Ma il valore letterario della Recherche non risiede soltanto nell’enorme capacità di introspezione psicologica del suo autore; infatti, il romanzo proustiano è così polisemico, così ricco di significati e di interpretazioni da costituire una miniera e al contempo una delizia per gli studiosi di linguistica. È noto che diversi studiosi esperti di semiotica, primo fra tutti Gérard Genette, hanno impostato le loro teorie a partire dall’analisi di brani proustiani.
Innegabilmente, quando leggi la Recherche non puoi evitare un pensiero: dici a te tesso, e vorresti gridarlo, che nessuno potrà più raggiungere certe profondità, che hai appena letto un testo che dovrebbe accompagnare gli abitanti della terra se dovessero lasciarla, per testimoniare quanto abbiamo provato di più elevato riguardo a certi sentimenti. Chi non è d’accordo sul fatto che Guerra e Pace sia un grandissimo romanzo? Eppure, dopo averlo letto pensi che un’opera del genere possa essere avvicinata, che esistono capolavori simili. Ma quando leggi la Recherche comprendi immediatamente che rimarrà non solo un lavoro unico, ma il più grande romanzo che sia stato concepito e realizzato.
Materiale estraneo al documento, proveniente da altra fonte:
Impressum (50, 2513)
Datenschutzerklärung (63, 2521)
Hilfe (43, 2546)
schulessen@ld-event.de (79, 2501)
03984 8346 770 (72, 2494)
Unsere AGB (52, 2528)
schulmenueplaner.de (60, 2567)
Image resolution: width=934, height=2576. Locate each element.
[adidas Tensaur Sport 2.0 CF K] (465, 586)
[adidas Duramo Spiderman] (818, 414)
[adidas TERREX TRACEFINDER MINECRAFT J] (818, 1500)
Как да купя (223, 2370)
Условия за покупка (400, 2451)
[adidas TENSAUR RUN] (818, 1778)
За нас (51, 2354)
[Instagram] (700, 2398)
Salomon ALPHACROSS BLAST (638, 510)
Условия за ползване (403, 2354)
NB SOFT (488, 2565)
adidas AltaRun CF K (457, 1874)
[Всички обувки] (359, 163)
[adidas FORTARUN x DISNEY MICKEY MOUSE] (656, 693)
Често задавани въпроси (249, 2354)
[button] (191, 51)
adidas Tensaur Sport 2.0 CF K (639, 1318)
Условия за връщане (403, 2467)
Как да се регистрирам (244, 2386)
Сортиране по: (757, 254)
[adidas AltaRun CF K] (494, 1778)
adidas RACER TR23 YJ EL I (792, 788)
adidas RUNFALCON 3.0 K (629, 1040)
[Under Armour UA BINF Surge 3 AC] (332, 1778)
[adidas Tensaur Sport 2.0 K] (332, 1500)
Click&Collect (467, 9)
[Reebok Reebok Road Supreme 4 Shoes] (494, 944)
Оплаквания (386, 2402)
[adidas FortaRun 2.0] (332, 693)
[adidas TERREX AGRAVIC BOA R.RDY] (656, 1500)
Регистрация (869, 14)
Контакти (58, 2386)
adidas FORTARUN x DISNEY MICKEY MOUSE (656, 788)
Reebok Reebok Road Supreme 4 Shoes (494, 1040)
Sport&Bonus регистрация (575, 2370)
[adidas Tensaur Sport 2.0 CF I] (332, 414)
Nell’ambito dell’ineguagliabile processo di penetrazione psicologica che caratterizza l’opera di Proust, un tema che mi colpito in modo particolare e che percorre l’intera Recherche è quello del doppio. La grande strategia di Proust è quella di osservare i suoi personaggi e cogliere i diversi io che abitano e si manifestano in ciascuno di essi. Il doppio riguarda la contaminazione fra tratti estetici e comportamenti etici, lo snobismo che si cerca di dissimulare, le tendenze sessuali che si tende a nascondere, riguarda – e qui l’autore è davvero geniale e inarrivabile – la vera natura di certi sentimenti. In particolare, Proust insiste sul carattere soggettivo dell’amore: la persona che amiamo è, in qualche modo, una nostra costruzione, e la vera realtà è ciò che discende dall’amore, in primis la gelosia. L’amore sdoppia i personaggi, fenomeno che riguarderà lo stesso Narratore, che si accorge di diventare egli stesso una diversa persona a seconda delle Albertine cui si rapporta. Sublime e terribile è una delle affermazioni di Proust sull’amore: «Come ci si può augurare di vivere, come si può agire per preservarsi dalla morte in un mondo in cui l’amore non è provocato che dalla menzogna e consiste nel bisogno di vedere le nostre sofferenze lenite dall’essere che ci fa soffrire?»

Concludo dicendo che Proust è lo scrittore che più di altri ci ha fatto scoprire che l’arte rivela la vita a sé stessa; l’arte coglie l’essenza delle cose, sottraendole al contingente, ed è quindi non solo conoscenza (come voleva un precetto del Decadentismo) ma anche salvazione, l’unica via concessa all’uomo per sfuggire al tempo e alla morte. Ed è infatti alla distruzione operata dal Tempo che sopravvivranno per sempre le pagine della Recherche. Nella sua biografia di Proust, André Maurois ricorda il silenzio carico di commozione che subentrò alla lettura del brano della Prigioniera dedicato alla morte dello scrittore Bergotte: «Lo seppellirono, ma per tutta la notte prima dei funerali, nelle vetrine illuminate, i suoi libri, disposti a tre a tre, vegliarono come angeli dalle ali spiegate sembrando, per colui che non era più, un simbolo di resurrezione».